En “Naufragio” de Pedro Aguilera también nos detenemos en la deriva personal de un inmigrante subsahariano que se desprende, evidentemente, de un naufragio aún mayor, el social, algo así como una climatología económica ilegal que arrastra consigo millones de naufragios personales ¿Les suena? Los periódicos están repletos de historias de estas que, por una cuestión de cordialidad gubernamental, sólo se nos enseña la explosión y pocas veces, los motivos. El hombre que va con una escopeta de caza al trabajo y mata a su jefe sin motivos aparentes, los tres encapuchados que intentan asaltar un banco rural y el director los reconoce como clientes habituales, la maestra de instituto apaleada por los padres de sus alumnos o el vecino ejemplar que mata a su familia contrariando a la opinión vecinal dada su fama de cordial y simpático. Todos son actos individuales que sin duda se desprenden de un malestar mayor, colectivo. Teniendo en cuenta esto, podemos empezar a palpar los relieves intransferibles de cada uno de los sucesos en sí, esa forma tan íntima de exilio, la redención de la muerte, la aproximación del hambre a las armas o la desesperación que no apacigua ni el mar.

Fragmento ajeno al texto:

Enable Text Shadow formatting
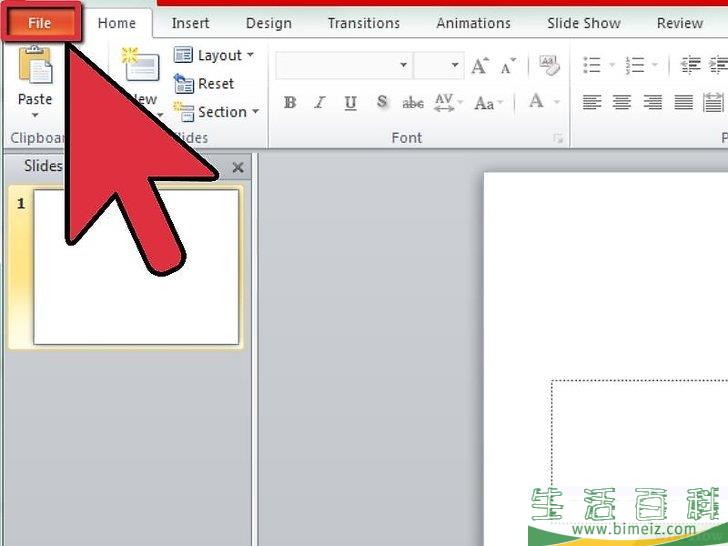Viewport: 728px width, 546px height. pyautogui.click(x=381, y=102)
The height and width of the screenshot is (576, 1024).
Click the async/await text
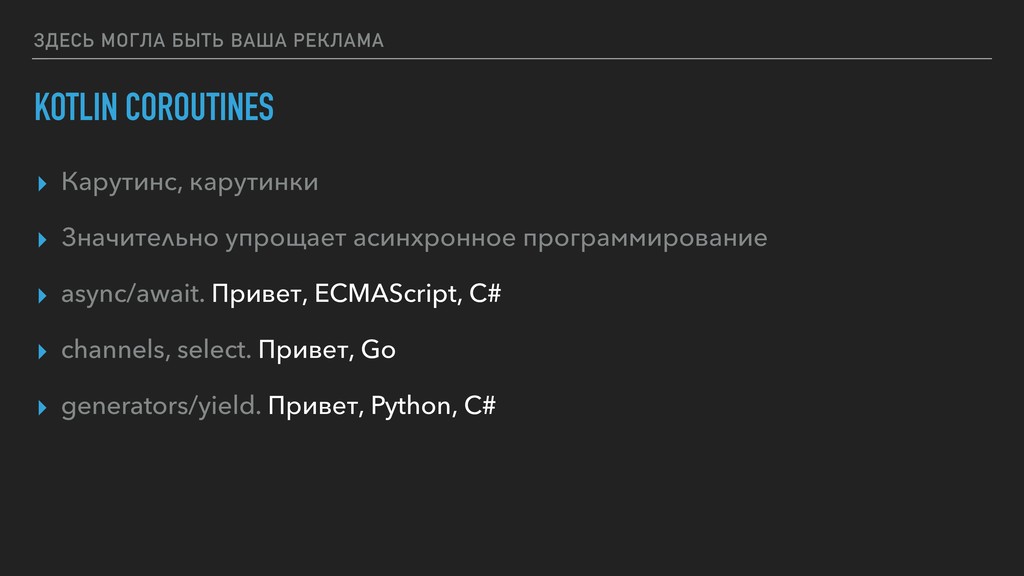tap(133, 294)
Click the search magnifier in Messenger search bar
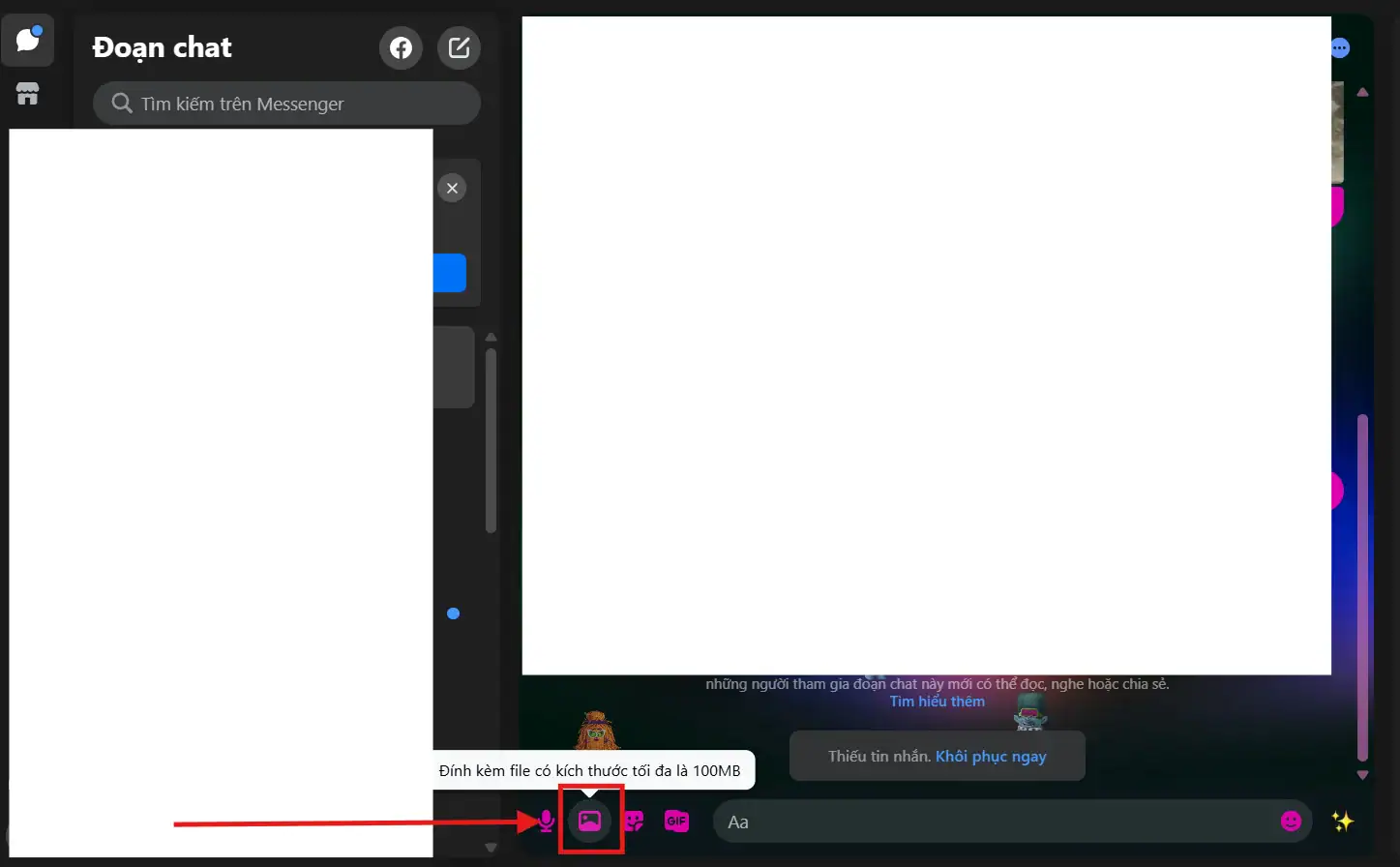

Pedro Aguilera nos cuenta cómo sobrevive este inmigrante también llamado Robinson, como se despega poco a poco de la posibilidad de crecimiento material en favor de una latente comunicación ancestral arraigada en su sangre, una supervivencia basada en lo espiritual sin institución, lo que hace latir África cuando nadie la ve, cuando ha dejado de comprender la maquinaria occidental, o simplemente ha sido excluida sin retorno viable. Pero esta realidad superficial es sólo uno de los motivos del verdadero exilio de Robinson, que no es otro que la vuelta definitiva a los orígenes, el diálogo espiritista, los elementos sagrados, el ritual del animal y la purificación del alma que es, al fin y al cabo, lo que quede de Robinson cuando Robinson muera, ya sea de hambre, ahogado, o en pleno delirio de soledad dentro de una celda. Y es en esa forma tan particular de ejecutar la desesperación donde encontramos la belleza absolutamente exclusiva del Robinson de Pedro Aguilera, y es también en esa forma donde reside la belleza del Robinson Crusoe de Defoe y es, además, el bello intento del propio Daniel Defoe de no ser tragado por una realidad transversal.